The GBP/JPY saw a second day of rally on Friday, with this latest bout driven mainly by a weakening of the Japanese yen as a result of the general market risk tone; Equity markets, industrial commodities, crude oil prices and risk-sensitive currencies are doing well, while the safe-haven US dollar is lower. This weighs on the yen today and is driving the GBP / JPY
As a result, the GBP / JPY has been hitting new highs over the year and the last few were one step away from a test of the February 2020 high at 144.96 and the psychological level of 145.00. Strong gains on Thursday and Friday this week sent GBP / JPY up 2.5% on the year.
As a summary; in terms of why the GBP rallied on Thursday; a less dovish-than-expected Bank of England monetary policy meeting on Thursday saw the GBP rise; the bank left interest rates and the size of its QE program unchanged, but its economic projections were a bit more optimistic and, although the bank noted that negative rates would be ready in the next six months, they categorically should not be taken as a signal. that the bank definitely plans to use them.
Driving the day
As noted, risk is the main factor driving GBP / JPY higher on the last trading day of the week.
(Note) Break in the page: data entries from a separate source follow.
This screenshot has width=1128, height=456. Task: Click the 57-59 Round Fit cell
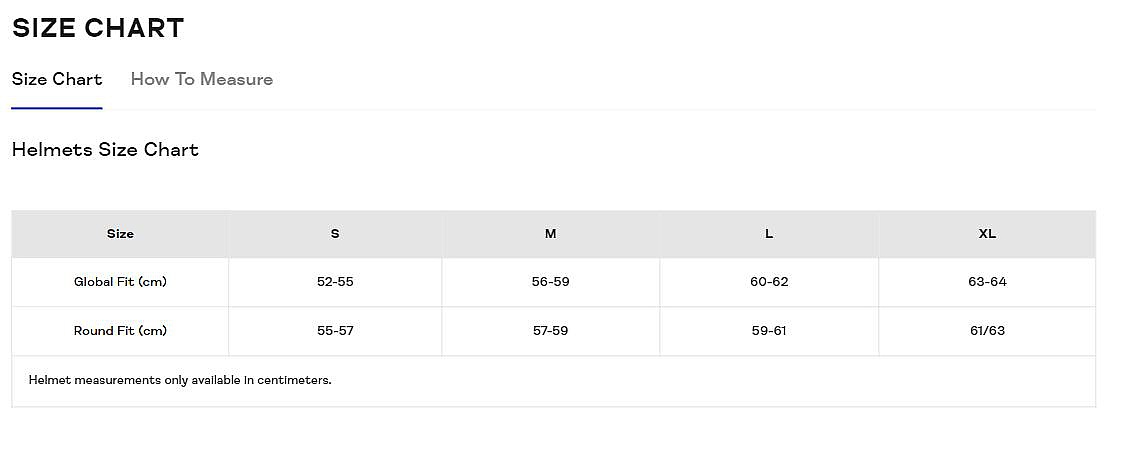[550, 331]
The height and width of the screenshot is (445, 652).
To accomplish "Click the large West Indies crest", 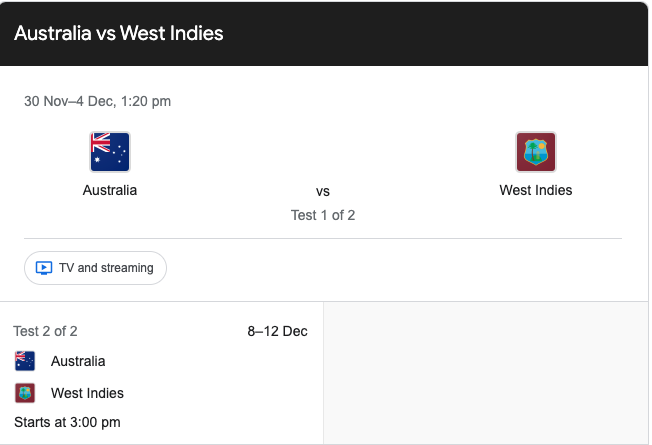I will (535, 152).
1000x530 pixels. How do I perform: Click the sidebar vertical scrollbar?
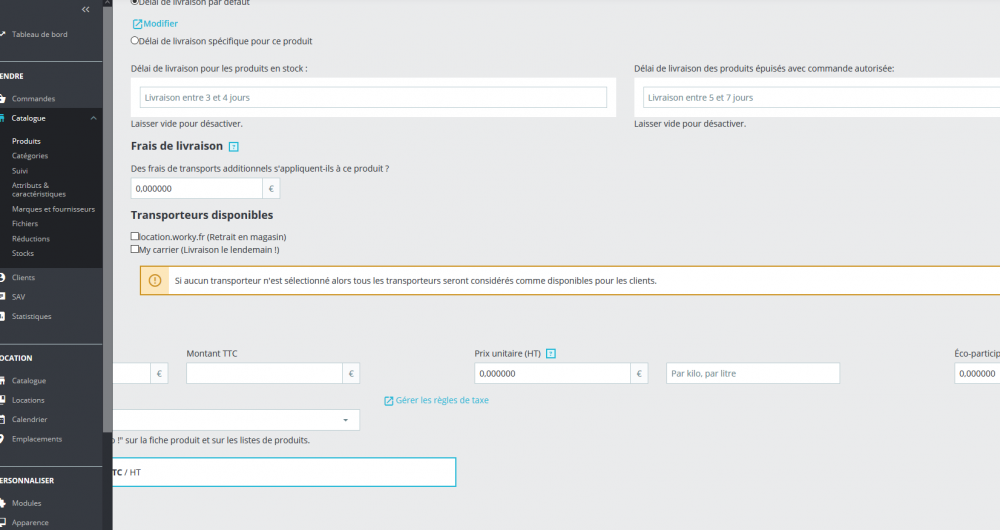click(x=108, y=217)
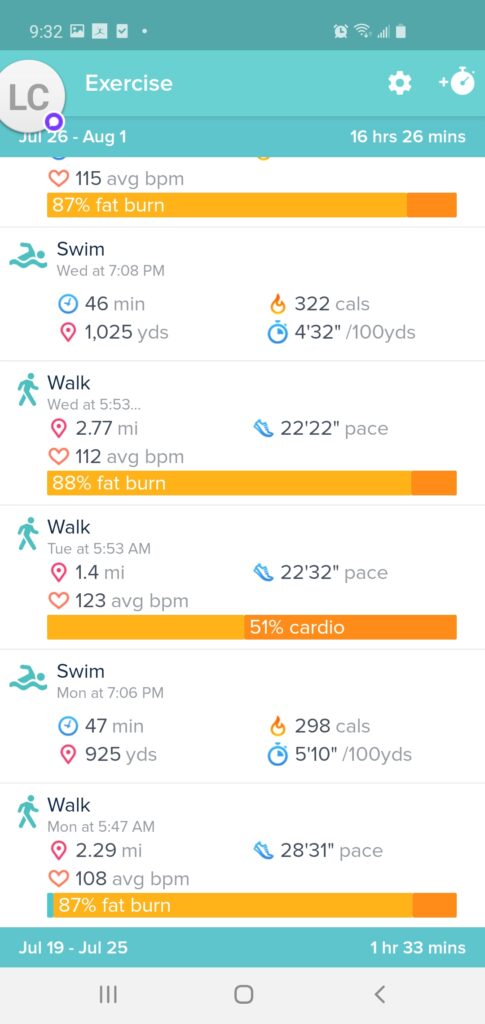Tap the Exercise screen title
Screen dimensions: 485x1024
coord(129,83)
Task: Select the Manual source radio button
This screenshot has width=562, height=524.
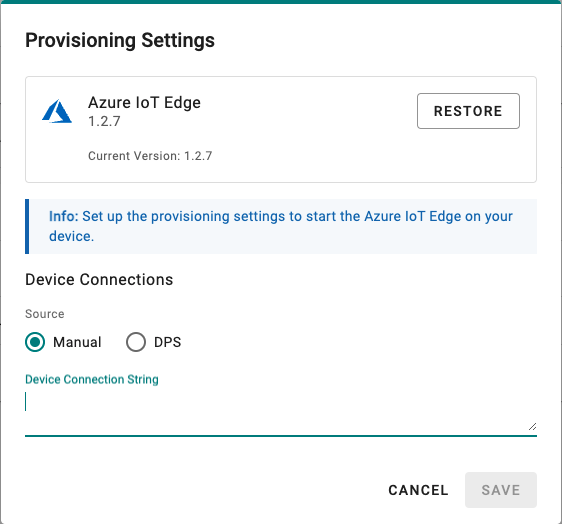Action: (35, 342)
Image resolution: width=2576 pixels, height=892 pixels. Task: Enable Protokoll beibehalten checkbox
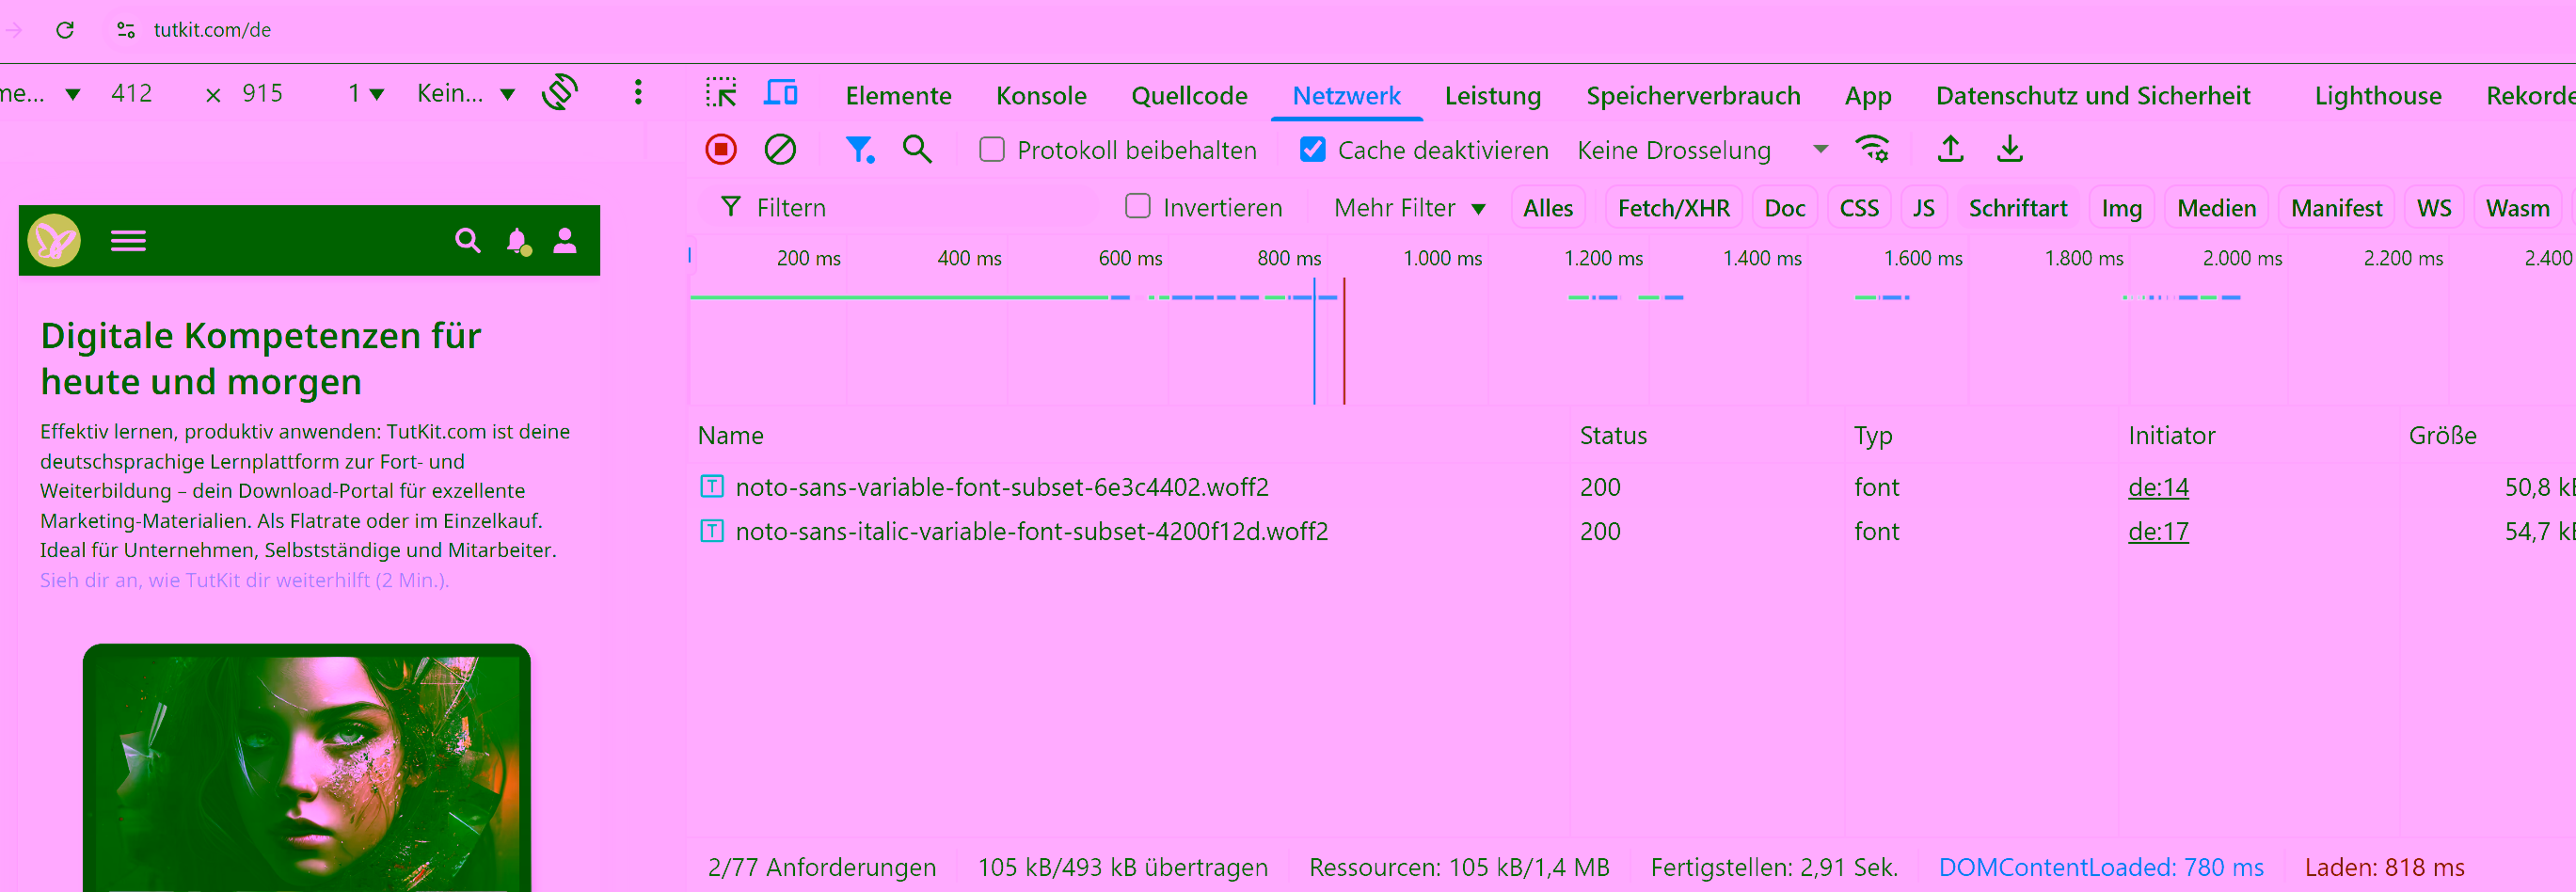tap(992, 150)
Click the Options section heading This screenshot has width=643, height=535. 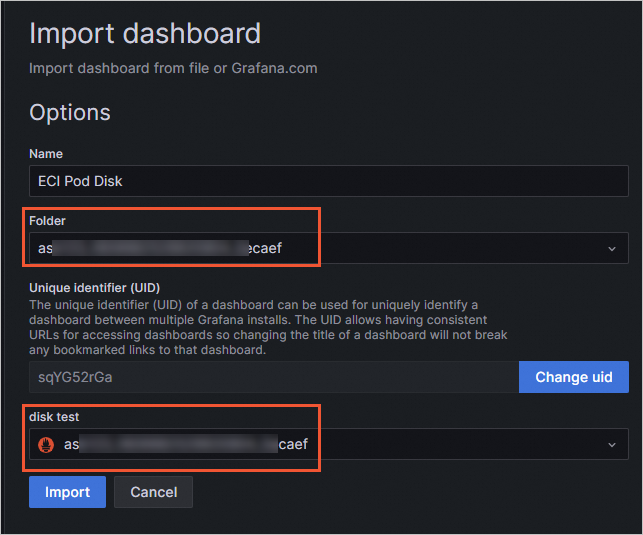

In terms of why the markets are at risk; Today’s US employment report, while weak, is taken as positive as it increases pressure on the US Congress to act aggressively with stimulus (a strong report could have reduced its sense of urgency). Of course, it will also encourage continued Fed restraint, the combination of which is positive for risk assets and negative for JPY.
However, the news flow from the UK is still quite positive; the country has vaccinated almost 11 million people and has an average of half a million injections per day. The latest news suggests that the country will be able to offer coups to all of its adult citizens in June. This calendar is well ahead of the United States and even further ahead of the EU. This has been a tailwind for the British pound, which has also been helped by further confirmation that the third wave Covid-19 has peaked and the economy will be on its way back toward reopening in lieu of restrictions. more stringent (as in Europe).